Du Qingshan, con una riqueza que ascendía a cientos de miles de millones, tuvo que suplicar como un perro frente a Tang Yi.

¿Cómo podría él, un simple líder de equipo de seguridad, permitirse ofenderlo?

—Tang…

Tang…

Señor Tang, yo…

—Li Yong estaba tan asustado que ni siquiera podía hablar claramente.

Al ver esto, los otros guardias de seguridad que habían rodeado a Tang Yi también se arrodillaron apresuradamente.

—Señor Tang, yo…

—Li Yong quería suplicar misericordia.

—¡Cállate!

—Tang Yi simplemente lo miró con furia, temiendo que una vez más perturbara los dulces sueños de Xia Wei’er en sus brazos.

Li Yong se calló inmediatamente y observó impotente cómo Tang Yi se daba la vuelta, sosteniendo a Xia Wei’er, y se acercaba al ya aturdido Gerente Lin del hotel.
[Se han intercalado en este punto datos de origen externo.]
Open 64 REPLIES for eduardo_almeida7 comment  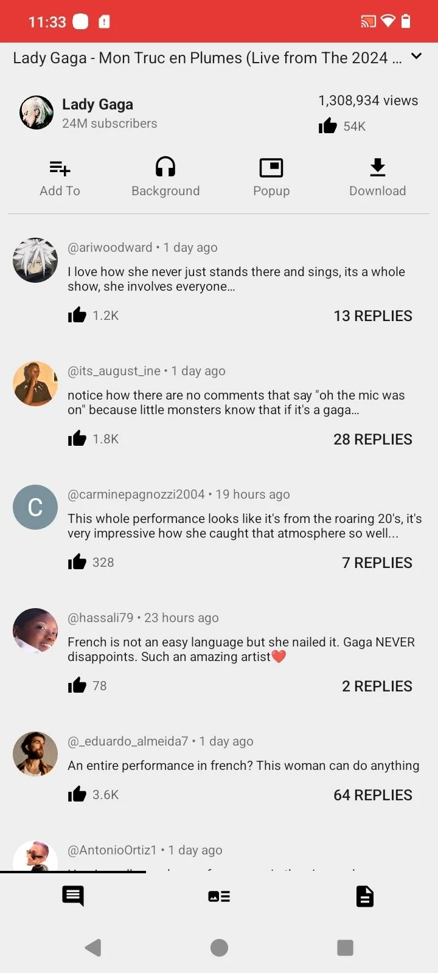(372, 795)
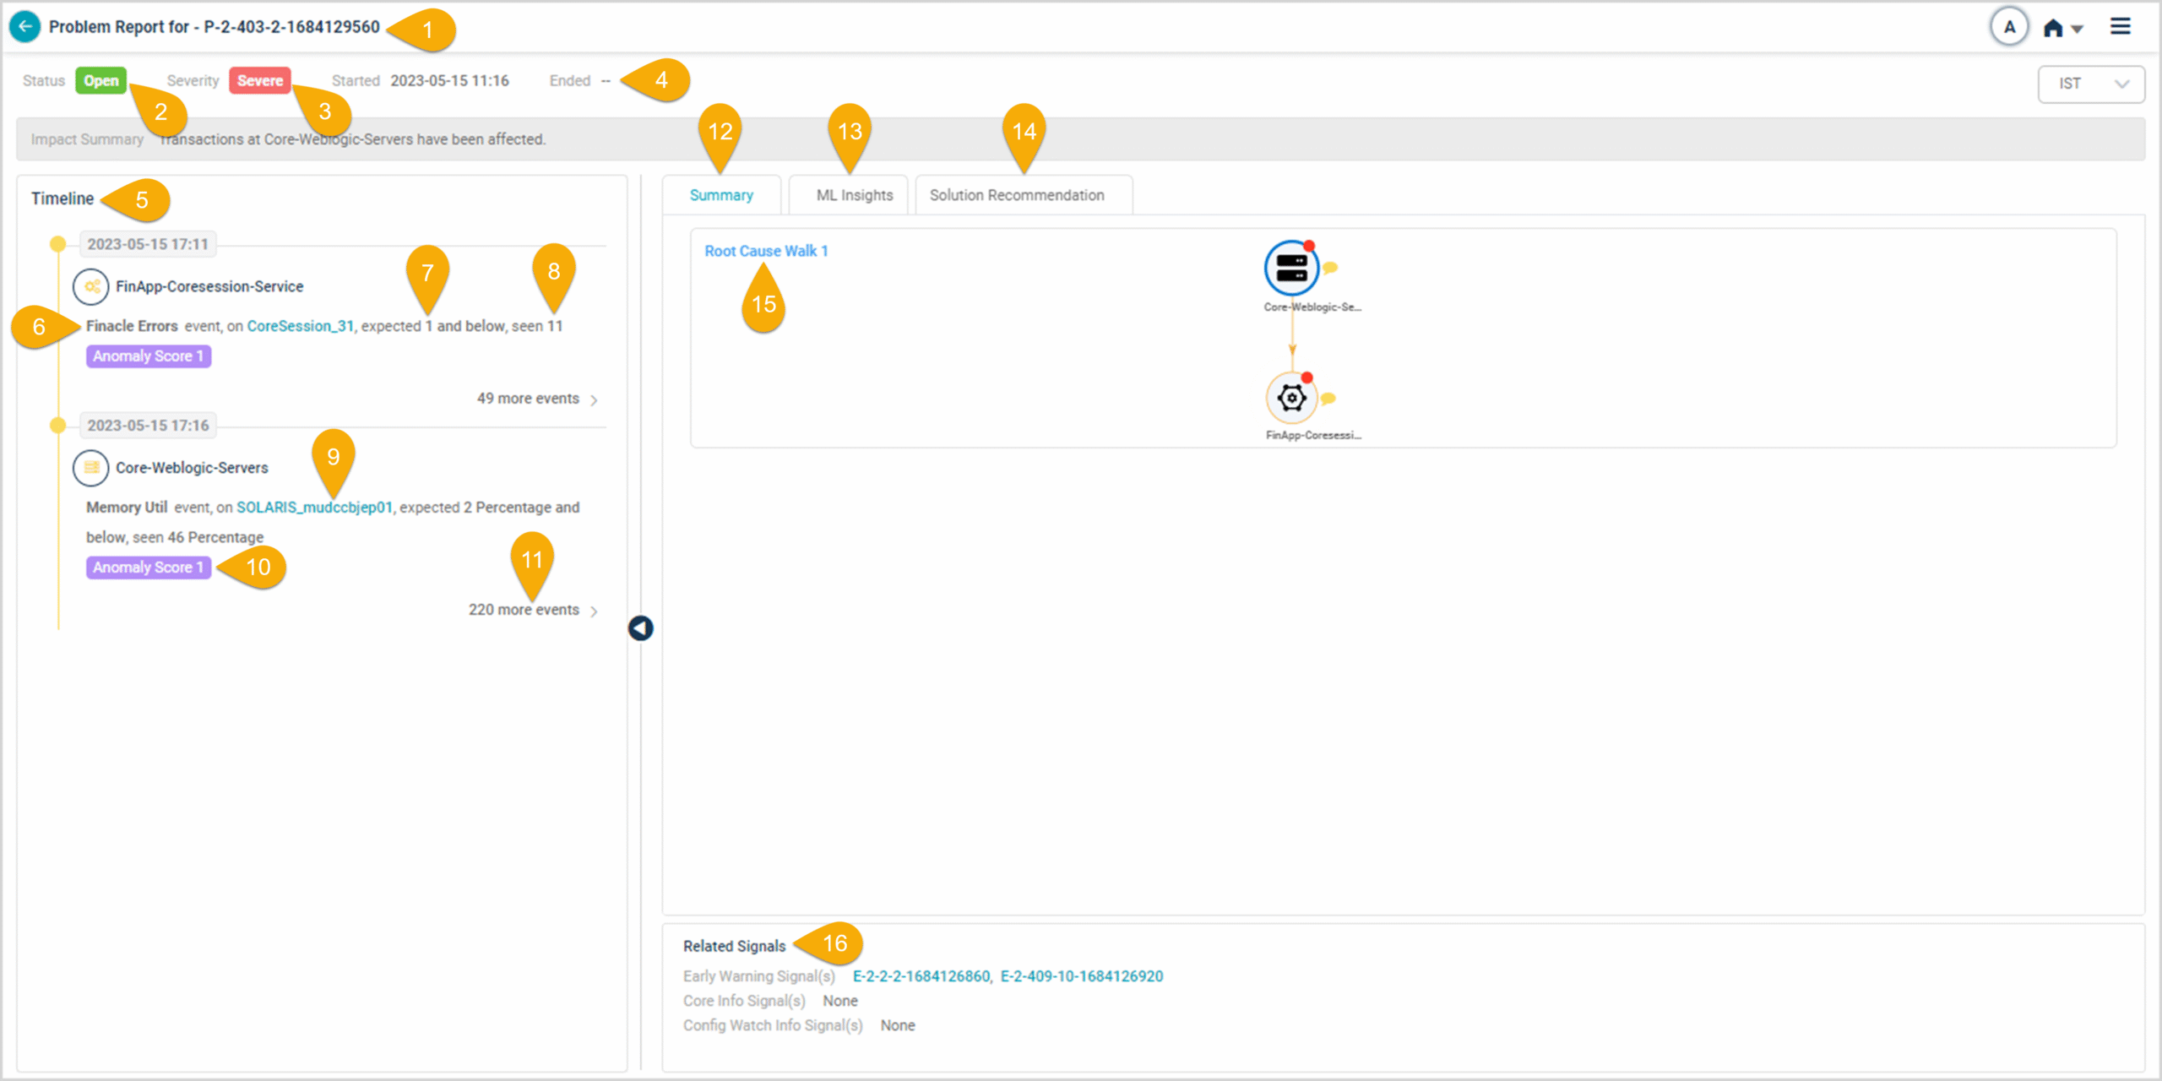Select the Core-Weblogic server node in graph
This screenshot has width=2162, height=1081.
1290,269
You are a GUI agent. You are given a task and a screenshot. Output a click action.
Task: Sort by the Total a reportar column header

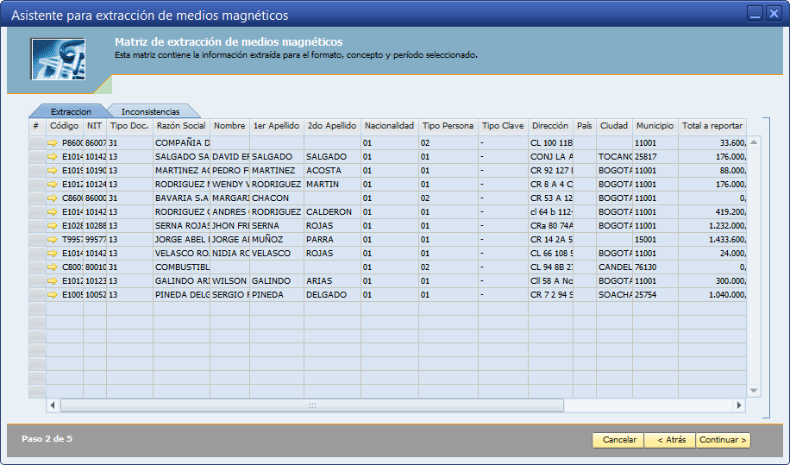[712, 126]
—¿Está disponible la suite presidencial?

—Tang Yi bajó la voz y preguntó en silencio.

—Sí…

sí…

—El Gerente Lin respondió, con los dientes castañeteando, sin haber tenido idea de que el joven de unos veinte años frente a él era el renombrado Tang Yi.

—¡Dame la tarjeta de la habitación!

—Tang Yi ordenó, y el Gerente Lin se la ofreció apresuradamente con ambas manos.
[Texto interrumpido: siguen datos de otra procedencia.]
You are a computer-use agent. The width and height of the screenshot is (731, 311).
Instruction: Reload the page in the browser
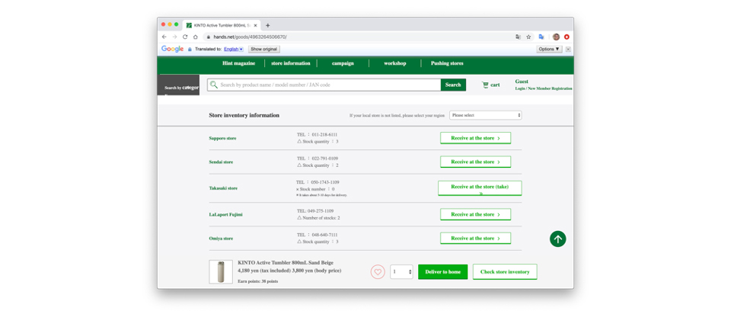point(185,37)
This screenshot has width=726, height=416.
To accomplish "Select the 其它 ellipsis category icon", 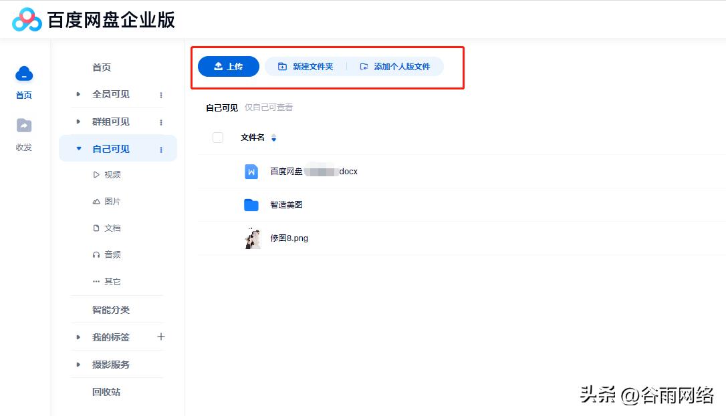I will (x=97, y=281).
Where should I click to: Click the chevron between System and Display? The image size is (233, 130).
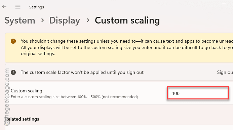pyautogui.click(x=42, y=20)
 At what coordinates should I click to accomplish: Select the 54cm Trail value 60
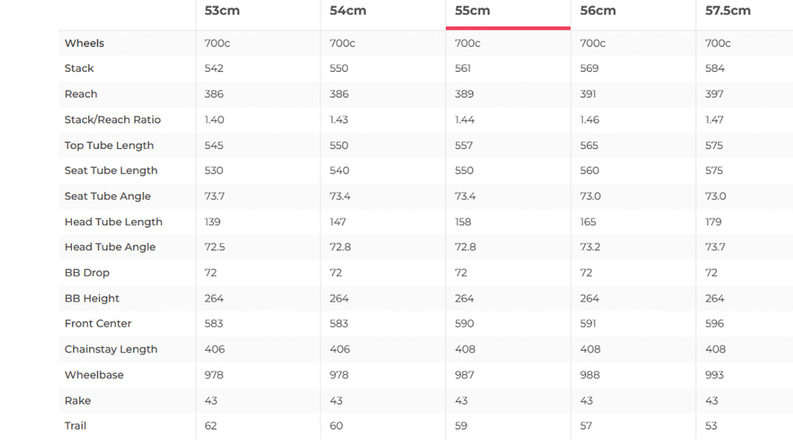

Después, el vestíbulo quedó instantáneamente en silencio, todos cerraron la boca y observaron a Tang Yi, sosteniendo a Xia Wei’er como si fuera una delicada pieza de porcelana, alejarse lentamente.

Al recibir la noticia, Qiu Zhenhai vino personalmente, no queriendo molestar el ‘buen momento’ de Tang Yi, y ordenó que se despejara todo el piso donde estaba la suite presidencial de Tang Yi.

Sin embargo, ese ambiente tranquilo fue interrumpido por Xia Wei’er a la mañana siguiente.

Cuando Xia Wei’er despertó con ojos somnolientos y se dio cuenta de que estaba en la gran cama de un hotel, inmediatamente gritó.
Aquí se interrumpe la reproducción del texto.